Between October 2025 and March 2026, clinicians evaluated 158 patients for suspected mpox, also known as monkeypox. Of those, 95 received laboratory testing using quantitative polymerase chain reaction. Results showed that 76% were infected with varicella-zoster virus, which causes chickenpox. Only 4% tested positive for mpox virus, including some patients with co-infections.
The researchers found that all patients met the national clinical case definition for mpox, which prioritizes sensitivity but does not reliably distinguish between diseases with similar symptoms, such as rash and fever.
“This study underscores how overlapping symptoms can strain public health systems, increase the risk of cross-infection, and distort disease surveillance when laboratory confirmation is limited,” Dr. Kuppalli said. “Expanded, multi-pathogen testing can improve patient care help public health officials better understand what diseases are truly circulating.”

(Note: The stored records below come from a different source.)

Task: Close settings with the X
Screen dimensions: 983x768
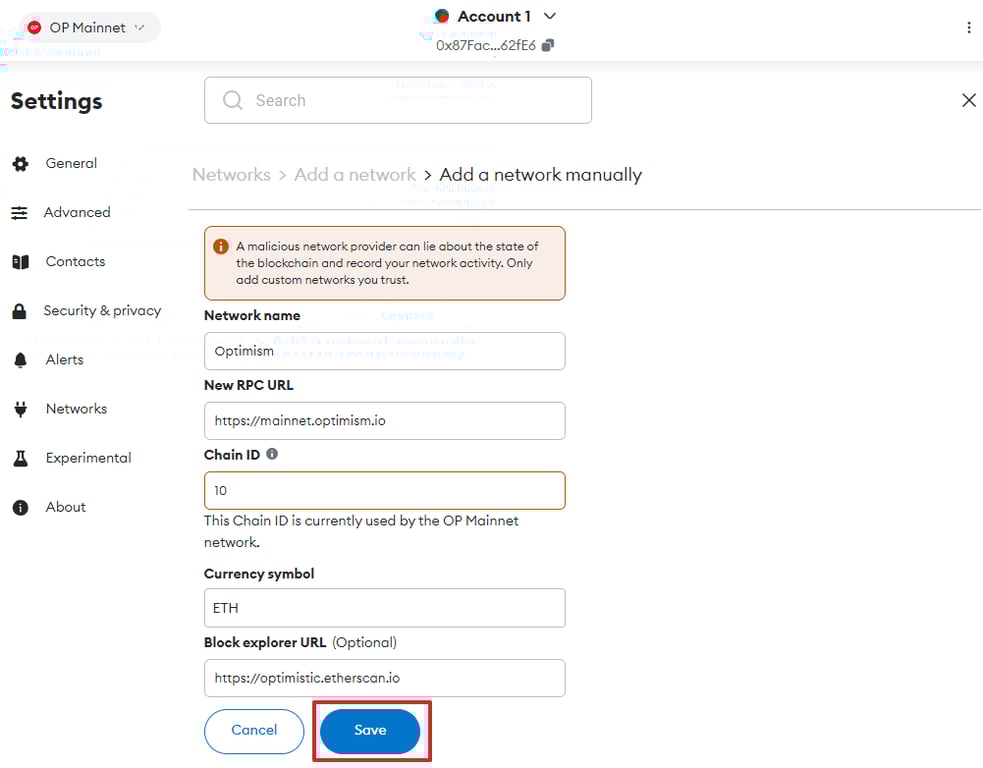Action: 968,100
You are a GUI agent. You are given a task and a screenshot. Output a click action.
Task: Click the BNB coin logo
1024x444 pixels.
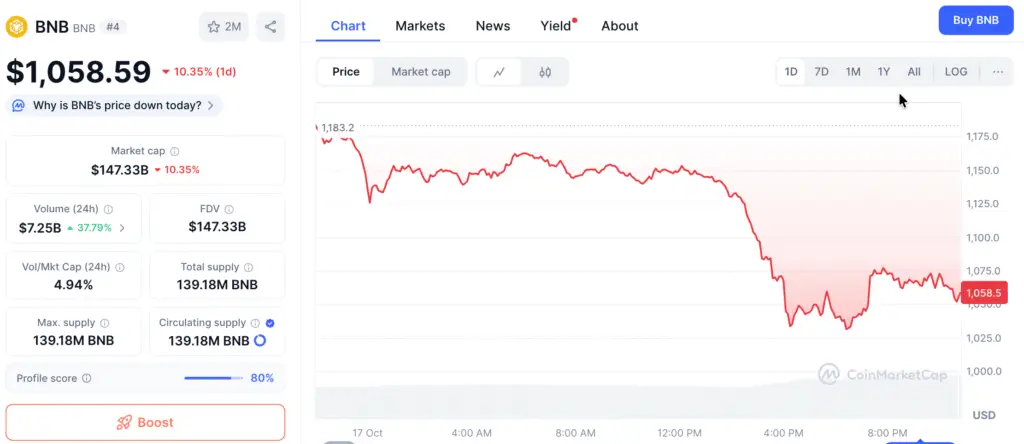17,27
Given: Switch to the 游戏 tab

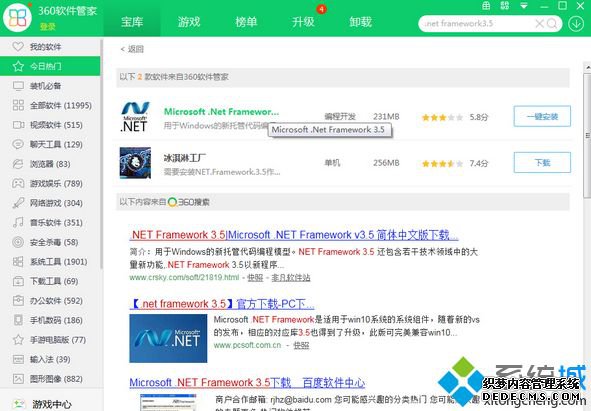Looking at the screenshot, I should (x=189, y=22).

The authors noted that relying only on clinical signs can overwhelm treatment centers and inflate reported mpox case numbers. They called for broader access to laboratory diagnostics, particularly in resource-limited settings where mpox, chickenpox and measles often circulate concurrently. ■
Education & Training

UT Southwestern Launches Dermatology-Rheumatology Combined Fellowship Program
UT Southwestern has launched a new Dermatology-Rheumatology Combined Fellowship Program to advance training at the intersection of cutaneous and systemic inflammatory disease. The one-year advanced fellowship is directed by James Roberts, M.D., Assistant Professor in the Division of Rheumatic Diseases.
Designed for physicians who already have strong specialty training, the program builds on prior dermatology or rheumatology residency and fellowship experience to develop deep interdisciplinary expertise. Fellows enter with a solid foundation in their primary specialty, allowing the year to focus on integrated clinical care, scholarship, and collaboration across disciplines.
“This program was made possible by Dr. Joseph Merola, Professor and chair of Dermatology, and Dr. David Karp, Professor and Chief of Rheumatic Diseases,” said Dr. Roberts. “Their mentorship and support ensured this collaborative fellowship program aligned with our mission of educating, discovering, and healing.”
The program will accept up to two fellows annually.
“A key advantage of training at UT Southwestern is the opportunity for hands-on, interdisciplinary clinical experience with complex autoimmune and inflammatory conditions,” Dr. Roberts added. “Fellows will work in a collaborative specialty environment that brings together dermatology, rheumatology, and related disciplines, supporting both clinical excellence and academic growth.”
Applications are now being accepted. The program is partially funded through grant support from Johnson & Johnson. ■
Dr. Merola holds the Mary Kay Inc. Distinguished Chair in Dermatology. Dr. Karp holds the Fredye Factor Chair in Rheumatoid Arthritis Research and the Harold C. Simmons Chair in Arthritis Research.